The scientists and infectious disease specialists involved in the Government’s study on COVID rapid testing were "clearly in favour" of a widespread rollout of rapid antigen testing.
The Ferguson Report, published in April, recommended the introduction of rapid tests to complement the standard PCR testing in Ireland.
The Government’s Chief Scientific Adviser Professor Mark Ferguson chaired the report and has voiced his support for antigen testing.
However, the Chief Medical Officer (CMO) Dr Tony Holohan and a number of his National Public Health Emergency team (NPHET) have continuously objected to the widespread use of the rapid tests.
Dr Holohan has now been called before a Dáil committee to explain his opposition to antigen testing after politicians heard from a number of experts backing its use.
On Newstalk Breakfast this morning, Immunology Professor Paul Moynagh called NPHET’s stance into question.
“I have been surprised in terms of how reticent we have been in terms of rolling out rapid forms of testing, including rapid antigen testing,” he said. “I think there is a place for these.”
He said antigen testing should not be compared to PCR testing as they have different uses.
“The proposal is not to use rapid antigen testing as a definitive diagnostic,” he said. “It is as a screen.
“It is a tool that we have to reduce transmission of the virus so I think there is certainly a place for rapid antigen testing.”

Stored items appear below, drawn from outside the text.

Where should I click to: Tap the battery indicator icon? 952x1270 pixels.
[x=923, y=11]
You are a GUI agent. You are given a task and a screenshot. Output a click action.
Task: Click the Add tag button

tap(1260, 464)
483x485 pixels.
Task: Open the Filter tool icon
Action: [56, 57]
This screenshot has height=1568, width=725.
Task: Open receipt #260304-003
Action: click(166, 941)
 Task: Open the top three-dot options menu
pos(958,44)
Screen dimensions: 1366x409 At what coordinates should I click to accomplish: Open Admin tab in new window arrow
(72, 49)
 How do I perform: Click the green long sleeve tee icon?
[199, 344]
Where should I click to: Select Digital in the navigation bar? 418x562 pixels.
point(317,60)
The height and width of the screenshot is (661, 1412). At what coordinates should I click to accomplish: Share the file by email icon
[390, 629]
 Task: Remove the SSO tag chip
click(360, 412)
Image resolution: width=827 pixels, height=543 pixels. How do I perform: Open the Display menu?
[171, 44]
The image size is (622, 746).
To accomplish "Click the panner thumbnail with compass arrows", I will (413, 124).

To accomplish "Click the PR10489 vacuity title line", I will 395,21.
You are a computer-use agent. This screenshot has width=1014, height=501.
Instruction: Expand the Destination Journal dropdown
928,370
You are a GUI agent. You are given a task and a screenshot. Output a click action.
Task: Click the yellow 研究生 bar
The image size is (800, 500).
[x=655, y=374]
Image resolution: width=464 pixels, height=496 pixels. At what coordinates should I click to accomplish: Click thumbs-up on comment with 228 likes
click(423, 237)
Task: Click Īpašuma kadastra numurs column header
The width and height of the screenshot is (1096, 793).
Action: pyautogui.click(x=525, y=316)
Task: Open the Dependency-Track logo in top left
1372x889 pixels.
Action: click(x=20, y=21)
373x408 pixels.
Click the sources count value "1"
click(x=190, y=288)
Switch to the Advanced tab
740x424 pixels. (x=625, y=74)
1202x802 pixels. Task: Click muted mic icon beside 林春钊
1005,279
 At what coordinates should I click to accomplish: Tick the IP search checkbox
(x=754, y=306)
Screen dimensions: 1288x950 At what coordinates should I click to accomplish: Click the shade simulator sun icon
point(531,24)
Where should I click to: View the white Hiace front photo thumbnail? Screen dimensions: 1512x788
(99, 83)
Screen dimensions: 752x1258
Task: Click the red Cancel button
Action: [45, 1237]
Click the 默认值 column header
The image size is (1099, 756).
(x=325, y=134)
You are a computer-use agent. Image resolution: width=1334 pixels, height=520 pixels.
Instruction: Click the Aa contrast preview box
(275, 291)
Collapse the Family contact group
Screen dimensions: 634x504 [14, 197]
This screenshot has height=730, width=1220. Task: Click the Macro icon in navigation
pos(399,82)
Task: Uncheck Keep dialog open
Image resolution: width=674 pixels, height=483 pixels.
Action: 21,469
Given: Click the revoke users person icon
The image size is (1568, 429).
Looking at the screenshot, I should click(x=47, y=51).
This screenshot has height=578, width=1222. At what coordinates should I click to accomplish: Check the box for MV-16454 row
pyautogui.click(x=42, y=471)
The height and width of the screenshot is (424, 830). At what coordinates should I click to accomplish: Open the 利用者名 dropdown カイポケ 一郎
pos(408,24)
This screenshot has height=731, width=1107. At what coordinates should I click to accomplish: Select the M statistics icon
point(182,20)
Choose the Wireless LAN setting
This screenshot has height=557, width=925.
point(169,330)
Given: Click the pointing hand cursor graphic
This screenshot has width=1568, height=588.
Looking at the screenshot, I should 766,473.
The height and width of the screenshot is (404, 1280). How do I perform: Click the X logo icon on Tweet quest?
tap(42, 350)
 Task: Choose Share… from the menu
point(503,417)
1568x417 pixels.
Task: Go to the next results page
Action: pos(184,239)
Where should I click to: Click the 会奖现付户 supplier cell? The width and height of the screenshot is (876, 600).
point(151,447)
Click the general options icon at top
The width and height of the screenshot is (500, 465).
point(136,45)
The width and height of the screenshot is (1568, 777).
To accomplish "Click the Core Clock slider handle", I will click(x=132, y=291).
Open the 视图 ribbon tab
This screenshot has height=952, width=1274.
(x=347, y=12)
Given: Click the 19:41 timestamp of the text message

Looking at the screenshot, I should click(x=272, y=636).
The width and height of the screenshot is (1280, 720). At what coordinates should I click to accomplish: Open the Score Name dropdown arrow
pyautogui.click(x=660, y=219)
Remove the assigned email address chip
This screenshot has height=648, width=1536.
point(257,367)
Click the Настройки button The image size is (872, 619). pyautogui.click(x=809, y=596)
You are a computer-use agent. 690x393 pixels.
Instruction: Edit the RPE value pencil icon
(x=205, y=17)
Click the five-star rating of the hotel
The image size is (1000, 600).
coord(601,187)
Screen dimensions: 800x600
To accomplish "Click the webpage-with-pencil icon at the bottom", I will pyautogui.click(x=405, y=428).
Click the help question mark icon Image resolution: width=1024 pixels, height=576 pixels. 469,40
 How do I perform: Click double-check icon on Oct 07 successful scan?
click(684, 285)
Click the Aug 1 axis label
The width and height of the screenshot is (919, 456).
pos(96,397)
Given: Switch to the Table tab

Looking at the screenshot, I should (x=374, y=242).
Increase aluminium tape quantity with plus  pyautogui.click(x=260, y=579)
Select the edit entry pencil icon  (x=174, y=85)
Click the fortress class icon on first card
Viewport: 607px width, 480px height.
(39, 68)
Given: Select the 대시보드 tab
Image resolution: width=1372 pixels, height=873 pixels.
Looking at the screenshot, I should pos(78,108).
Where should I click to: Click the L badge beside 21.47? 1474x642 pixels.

The opposition to rapid antigen testing is due to its poor performance in detecting COVID-19 in people carrying small viral loads.
Professor Moynagh said the tests are far more effective when you are using them to detect people who are infectious because they are carrying high viral loads.
“Rapid antigen tests are not as sensitive as PCR but that depends on the level of the RNA, the level of the virus,” he said.
“So, when we look at the relatively high levels associated with infection, rapid antigen tests are very, very sensitive and are picking up at 80% or 90%.”
He said PCR tests often pick up people carrying low levels of virus and as a result, are much less likely to be infectious.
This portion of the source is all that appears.